The survey identifies several research gaps. Most existing works assume static workflows known a priori, leaving a shortage of adaptive schedulers that react to dynamic task arrivals or runtime performance feedback. Multi‑deadline scenarios, where different sub‑workflows have distinct completion targets, are rarely addressed. Energy and carbon‑footprint considerations are largely absent, despite growing interest in green cloud computing. Finally, realistic network constraints—bandwidth limits, latency spikes, and data‑transfer costs—are often simplified or ignored, which can lead to overly optimistic deadline predictions.

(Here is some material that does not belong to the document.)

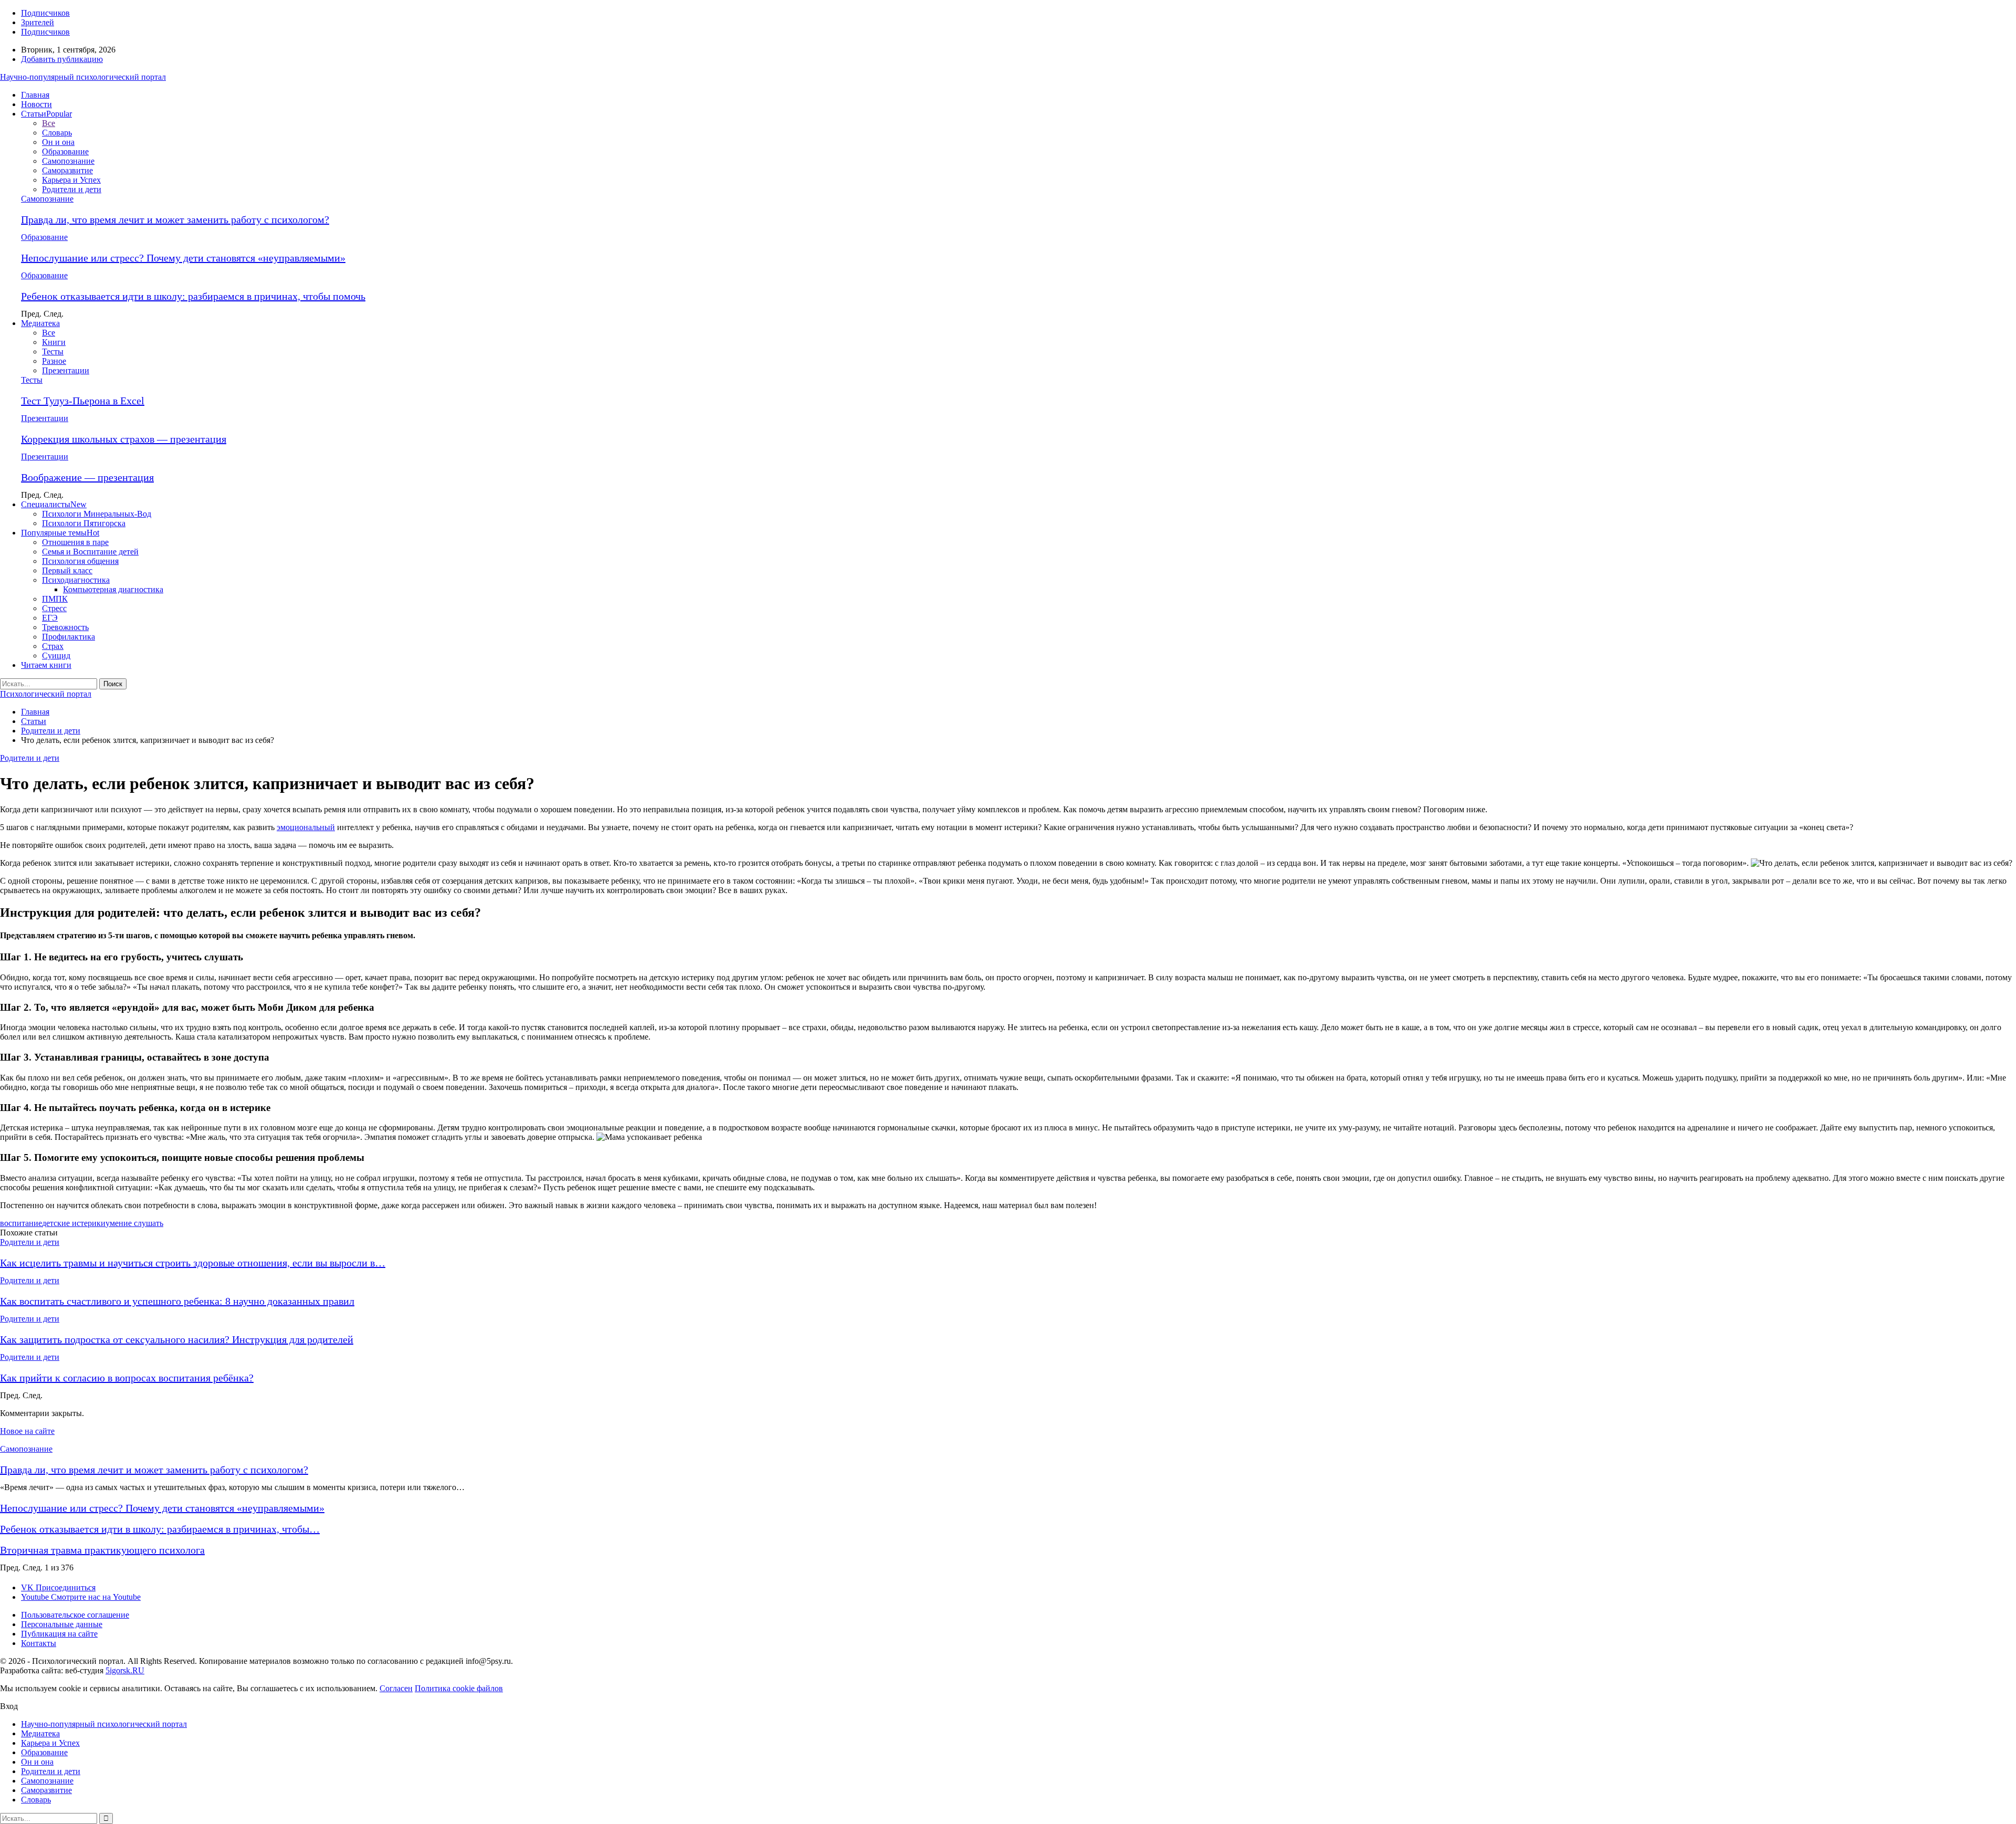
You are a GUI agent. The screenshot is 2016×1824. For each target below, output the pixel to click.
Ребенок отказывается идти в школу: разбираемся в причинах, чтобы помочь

To advance the state of the art, the authors suggest integrating reinforcement‑learning agents that continuously learn optimal placement policies, developing multi‑objective optimization frameworks that jointly handle time, cost, and energy, and constructing hybrid models that combine fast heuristics for initial placement with exact solvers for fine‑tuning. Such directions would enable cloud providers and users to meet stringent service‑level agreements while keeping operational expenditures under control.
In summary, the paper offers a detailed, well‑structured overview of deadline‑constrained workflow scheduling algorithms, compares their computational complexity, scalability, and suitability for different cloud pricing schemes, and points out open challenges that future research must tackle to achieve truly efficient, deadline‑guaranteed cloud execution.